[Document section]
_ _ _

A Closer Look at the 2020 Election Results

Angel Benjamin, Co-Editor in Chief

While the streets bustled with grinning faces and raised signs in celebration of the long-awaited announcement of victory for president-elect Joe Biden, this wasn’t the only eruption of emotion that occurred in cities across the country this past Saturday. In front of city halls and on sidewalks, many protested the results as being evidence of voter fraud and cheating.

The 2020 presidential election was one of the tightest races in American political history, revealing margins that painted a nation in half and highlighted a citizenry divided in ways that go deeper than just red and blue.

On Saturday afternoon, the Associated Press called that Biden won Pennsylvania and had secured its twenty electoral votes, pushing him over the required two hundred seventy threshold with a heavy two hundred and ninety votes. Among the population, about fifty percent of voters had cast their ballot for Biden and forty seven percent stood behind President Donald Trump. As the new president begins his transition plans, President Trump continues to place his focus on his election lawsuits as he sues for voter fraud in a few major states.

_ _ _

[Explore the material]
A – List every person named in the election results article, including the byline.
B – Please write the next part of the election results article, starting after its final sentence.

[Entries from a collection]
_ _ _

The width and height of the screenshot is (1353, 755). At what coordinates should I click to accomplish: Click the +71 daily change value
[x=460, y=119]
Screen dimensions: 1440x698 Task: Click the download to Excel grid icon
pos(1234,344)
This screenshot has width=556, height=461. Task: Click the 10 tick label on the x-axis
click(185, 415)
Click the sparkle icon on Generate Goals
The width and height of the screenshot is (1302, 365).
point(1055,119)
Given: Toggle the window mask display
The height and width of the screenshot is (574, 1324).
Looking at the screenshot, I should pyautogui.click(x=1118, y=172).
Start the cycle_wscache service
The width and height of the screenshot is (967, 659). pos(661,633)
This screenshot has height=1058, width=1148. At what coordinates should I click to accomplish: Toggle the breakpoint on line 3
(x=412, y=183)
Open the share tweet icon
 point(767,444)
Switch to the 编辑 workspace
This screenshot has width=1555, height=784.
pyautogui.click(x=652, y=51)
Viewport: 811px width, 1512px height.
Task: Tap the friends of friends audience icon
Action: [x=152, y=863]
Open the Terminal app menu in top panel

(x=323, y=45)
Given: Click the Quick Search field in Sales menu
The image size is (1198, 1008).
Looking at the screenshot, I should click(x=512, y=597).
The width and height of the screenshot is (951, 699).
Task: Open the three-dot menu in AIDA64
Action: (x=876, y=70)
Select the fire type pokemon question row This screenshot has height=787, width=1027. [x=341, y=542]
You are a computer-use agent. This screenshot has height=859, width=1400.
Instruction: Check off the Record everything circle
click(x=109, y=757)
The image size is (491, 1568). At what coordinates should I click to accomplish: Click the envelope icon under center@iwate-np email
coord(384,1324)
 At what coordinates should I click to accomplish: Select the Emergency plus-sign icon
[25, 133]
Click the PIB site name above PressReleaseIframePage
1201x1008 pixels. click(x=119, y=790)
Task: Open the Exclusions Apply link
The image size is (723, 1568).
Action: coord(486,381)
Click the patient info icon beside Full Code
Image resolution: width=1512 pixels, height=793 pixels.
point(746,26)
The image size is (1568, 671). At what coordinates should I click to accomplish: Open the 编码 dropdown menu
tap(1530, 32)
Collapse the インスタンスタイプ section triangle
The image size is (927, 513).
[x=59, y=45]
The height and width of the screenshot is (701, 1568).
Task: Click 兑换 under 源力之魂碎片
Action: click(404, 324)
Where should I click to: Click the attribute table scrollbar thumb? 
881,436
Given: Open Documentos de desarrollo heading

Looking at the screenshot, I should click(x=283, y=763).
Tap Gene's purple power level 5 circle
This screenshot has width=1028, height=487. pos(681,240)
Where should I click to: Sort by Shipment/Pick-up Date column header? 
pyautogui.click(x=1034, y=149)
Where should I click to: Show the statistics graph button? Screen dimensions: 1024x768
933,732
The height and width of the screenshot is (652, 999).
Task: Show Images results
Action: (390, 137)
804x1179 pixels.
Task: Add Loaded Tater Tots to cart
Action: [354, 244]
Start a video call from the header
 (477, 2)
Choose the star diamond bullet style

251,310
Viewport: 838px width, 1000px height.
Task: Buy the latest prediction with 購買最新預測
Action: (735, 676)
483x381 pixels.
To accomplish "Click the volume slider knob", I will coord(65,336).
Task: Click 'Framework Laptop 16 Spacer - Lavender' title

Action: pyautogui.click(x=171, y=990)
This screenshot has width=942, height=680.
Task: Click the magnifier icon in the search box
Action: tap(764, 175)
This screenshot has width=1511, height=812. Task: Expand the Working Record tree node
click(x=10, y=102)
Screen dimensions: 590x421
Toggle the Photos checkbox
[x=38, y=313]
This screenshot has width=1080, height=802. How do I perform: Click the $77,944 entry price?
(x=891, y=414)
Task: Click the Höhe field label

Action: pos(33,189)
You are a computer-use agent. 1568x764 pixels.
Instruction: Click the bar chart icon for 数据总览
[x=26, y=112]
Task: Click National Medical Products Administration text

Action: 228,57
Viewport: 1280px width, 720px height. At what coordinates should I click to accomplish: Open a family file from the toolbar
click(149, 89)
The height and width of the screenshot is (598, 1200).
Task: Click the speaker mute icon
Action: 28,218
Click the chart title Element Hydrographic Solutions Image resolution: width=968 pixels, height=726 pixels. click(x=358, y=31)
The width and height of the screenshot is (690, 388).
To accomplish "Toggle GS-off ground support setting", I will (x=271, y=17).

_ _ _

[Answer section]
A – Angel Benjamin, Joe Biden, Donald Trump

B –
Despite the relief and excitement many felt after the announcement of Biden as the victor and feel in anticipation of Biden’s presidency, I am still amazed by the overwhelming number of people who voted for the incumbent president. This places Biden’s presidency into a larger perspective that goes beyond pushing for laws enacting social justice and lowering the daily new cases and gruesome deaths from COVID-19. Biden has the eyes of the world, in addition to the eyes of his constituents, on him and their expectations are both a weight and a reminder on his shoulders of the promises he made on the campaign trail. He holds a fragile country in his hands, and only time will tell whether or not his plans will save it.

This isn’t to say a civil war will break out if Biden isn’t careful but it is not too far-fetched to say there are tensions in the nation, further aggravated by the way the election ended.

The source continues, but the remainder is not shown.